RECORDED DATA:

----

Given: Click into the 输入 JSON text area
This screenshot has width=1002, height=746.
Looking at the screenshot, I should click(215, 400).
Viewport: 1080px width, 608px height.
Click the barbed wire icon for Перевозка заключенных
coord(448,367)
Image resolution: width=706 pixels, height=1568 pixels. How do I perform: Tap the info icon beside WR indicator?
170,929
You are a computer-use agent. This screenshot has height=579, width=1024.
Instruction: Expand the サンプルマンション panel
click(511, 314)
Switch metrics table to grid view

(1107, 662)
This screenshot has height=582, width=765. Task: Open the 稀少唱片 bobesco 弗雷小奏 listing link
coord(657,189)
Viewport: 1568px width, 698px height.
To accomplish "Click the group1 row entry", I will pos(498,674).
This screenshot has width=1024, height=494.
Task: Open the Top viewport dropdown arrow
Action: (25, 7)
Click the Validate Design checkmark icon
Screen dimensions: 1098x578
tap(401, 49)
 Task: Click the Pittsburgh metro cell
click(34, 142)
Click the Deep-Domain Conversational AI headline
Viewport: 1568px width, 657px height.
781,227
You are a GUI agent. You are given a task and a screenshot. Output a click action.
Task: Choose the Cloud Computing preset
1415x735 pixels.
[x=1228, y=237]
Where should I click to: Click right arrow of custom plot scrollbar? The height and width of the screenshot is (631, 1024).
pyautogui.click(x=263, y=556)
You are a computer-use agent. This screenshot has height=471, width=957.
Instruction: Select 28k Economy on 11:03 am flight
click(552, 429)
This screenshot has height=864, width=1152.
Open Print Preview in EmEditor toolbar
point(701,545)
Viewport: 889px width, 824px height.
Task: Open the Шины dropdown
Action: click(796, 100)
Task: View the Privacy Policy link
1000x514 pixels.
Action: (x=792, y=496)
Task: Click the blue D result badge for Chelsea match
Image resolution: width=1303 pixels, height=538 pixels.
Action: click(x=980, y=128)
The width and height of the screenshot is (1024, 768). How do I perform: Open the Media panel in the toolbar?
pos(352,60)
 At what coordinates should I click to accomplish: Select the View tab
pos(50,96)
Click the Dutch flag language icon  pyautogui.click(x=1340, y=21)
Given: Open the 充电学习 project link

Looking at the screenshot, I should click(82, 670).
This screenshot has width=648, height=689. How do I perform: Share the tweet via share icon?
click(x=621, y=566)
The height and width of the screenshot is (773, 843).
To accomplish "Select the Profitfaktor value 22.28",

----

TASK REQUIREMENTS:
Recast every line of the entries above as a Markdown table with two columns, Row and Line. Number the rows in order, and leave out the blank lines.

OUTPUT FOR THIS TASK:
| Row | Line |
|---|---|
| 1 | Given: Click into the 输入 JSON text area |
| 2 | This screenshot has width=1002, height=746. |
| 3 | Looking at the screenshot, I should click(215, 400). |
| 4 | Viewport: 1080px width, 608px height. |
| 5 | Click the barbed wire icon for Перевозка заключенных |
| 6 | coord(448,367) |
| 7 | Image resolution: width=706 pixels, height=1568 pixels. How do I perform: Tap the info icon beside WR indicator? |
| 8 | 170,929 |
| 9 | You are a computer-use agent. This screenshot has height=579, width=1024. |
| 10 | Instruction: Expand the サンプルマンション panel |
| 11 | click(511, 314) |
| 12 | Switch metrics table to grid view |
| 13 | (1107, 662) |
| 14 | This screenshot has height=582, width=765. Task: Open the 稀少唱片 bobesco 弗雷小奏 listing link |
| 15 | coord(657,189) |
| 16 | Viewport: 1568px width, 698px height. |
| 17 | To accomplish "Click the group1 row entry", I will pos(498,674). |
| 18 | This screenshot has width=1024, height=494. |
| 19 | Task: Open the Top viewport dropdown arrow |
| 20 | Action: (25, 7) |
| 21 | Click the Validate Design checkmark icon |
| 22 | Screen dimensions: 1098x578 |
| 23 | tap(401, 49) |
| 24 |  Task: Click the Pittsburgh metro cell |
| 25 | click(34, 142) |
| 26 | Click the Deep-Domain Conversational AI headline |
| 27 | Viewport: 1568px width, 657px height. |
| 28 | 781,227 |
| 29 | You are a GUI agent. You are given a task and a screenshot. Output a click action. |
| 30 | Task: Choose the Cloud Computing preset |
| 31 | 1415x735 pixels. |
| 32 | [x=1228, y=237] |
| 33 | Where should I click to: Click right arrow of custom plot scrollbar? The height and width of the screenshot is (631, 1024). |
| 34 | pyautogui.click(x=263, y=556) |
| 35 | You are a computer-use agent. This screenshot has height=471, width=957. |
| 36 | Instruction: Select 28k Economy on 11:03 am flight |
| 37 | click(552, 429) |
| 38 | This screenshot has height=864, width=1152. |
| 39 | Open Print Preview in EmEditor toolbar |
| 40 | point(701,545) |
| 41 | Viewport: 889px width, 824px height. |
| 42 | Task: Open the Шины dropdown |
| 43 | Action: click(796, 100) |
| 44 | Task: View the Privacy Policy link |
| 45 | 1000x514 pixels. |
| 46 | Action: (x=792, y=496) |
| 47 | Task: Click the blue D result badge for Chelsea match |
| 48 | Image resolution: width=1303 pixels, height=538 pixels. |
| 49 | Action: click(x=980, y=128) |
| 50 | The width and height of the screenshot is (1024, 768). How do I perform: Open the Media panel in the toolbar? |
| 51 | pos(352,60) |
| 52 |  At what coordinates should I click to accomplish: Select the View tab |
| 53 | pos(50,96) |
| 54 | Click the Dutch flag language icon  pyautogui.click(x=1340, y=21) |
| 55 | Given: Open the 充电学习 project link |
| 56 | Looking at the screenshot, I should click(82, 670). |
| 57 | This screenshot has width=648, height=689. How do I perform: Share the tweet via share icon? |
| 58 | click(x=621, y=566) |
| 59 | The height and width of the screenshot is (773, 843). |
| 60 | To accomplish "Select the Profitfaktor value 22.28", |